His major novel to date is a fantasy, The Dragon
Waiting (1983), but his stories range widely, and he is a
writer of both computer gaming and role-playing game scenarios. Ford is steeped in the traditions of the
science fiction field and, like Poul Anderson and Isaac Asimov (to name only two of many), is occasionally drawn
to the mystery and thriller. He has established a reputation as one of the finest and most complex writers of
the generation of the 1980s.
In "Heat of Fusion," Ford is advancing the literary tradition of Kornbluth's "Gomez" and Smith's
"No, No, Not Rogov!". But Ford, like others in the 1980s, considers the metaphorical implications of scientific
ideas and here examines not only the character of the scientist but the metaphorical and emotional
reverberations of the scientist's work.

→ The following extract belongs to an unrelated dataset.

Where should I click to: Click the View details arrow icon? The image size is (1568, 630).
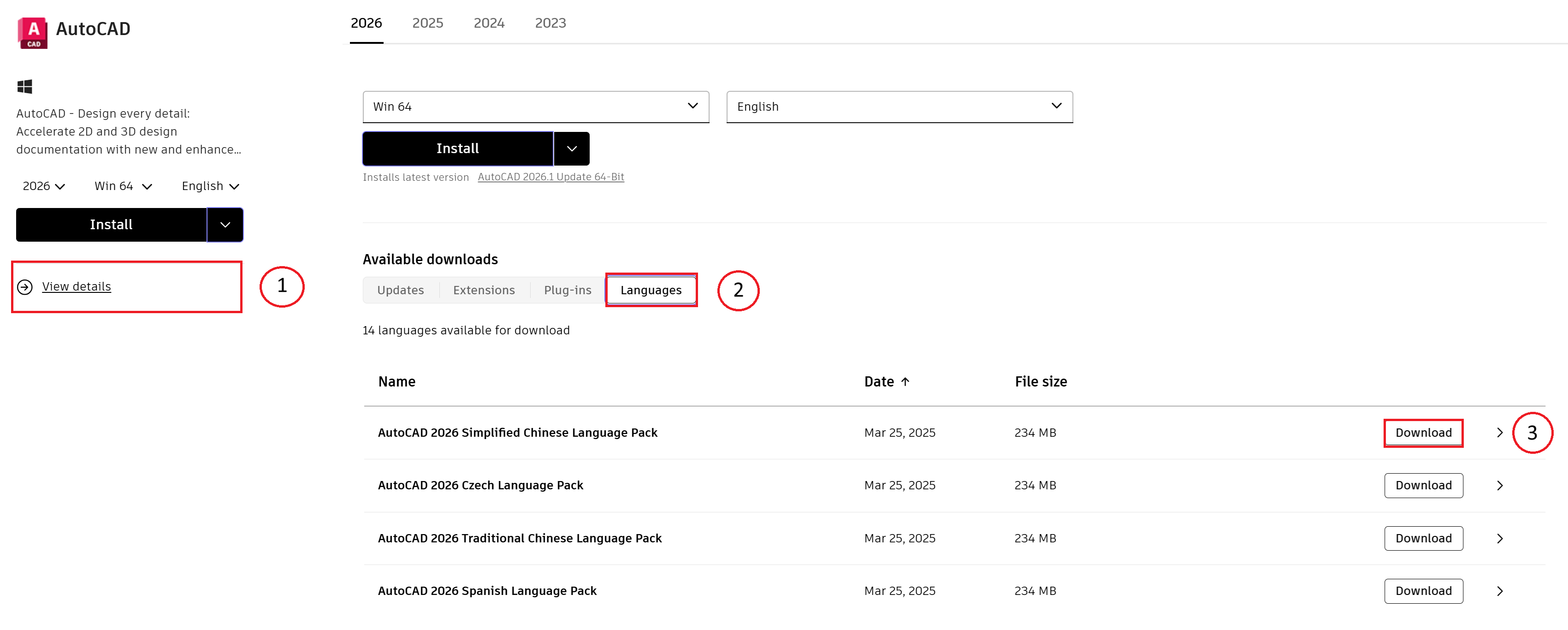[25, 287]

In this he is more similar to Gregory Benford (in, say, "Exposures") or Gene
Wolfe in "Procreation" than to Niven, Forward or Kingsbury. The underlying belief in the power of
science (physics) and scientists (physicists) is still there. Yet he is also, and quite seriously, importing the
Kafkaesque into hard sf, which alters the affect into something quite individual. The setting is minimally sketched,
by allusions to airlocks and such, and by the implication (as in Kornbluth and Smith) that titanic disaster is
narrowly averted. In the end, Ford's story is a challenge to the political and human-centered complacency of
much contemporary hard sf. It is certainly in the tradition of Godwin's "The Cold Equations."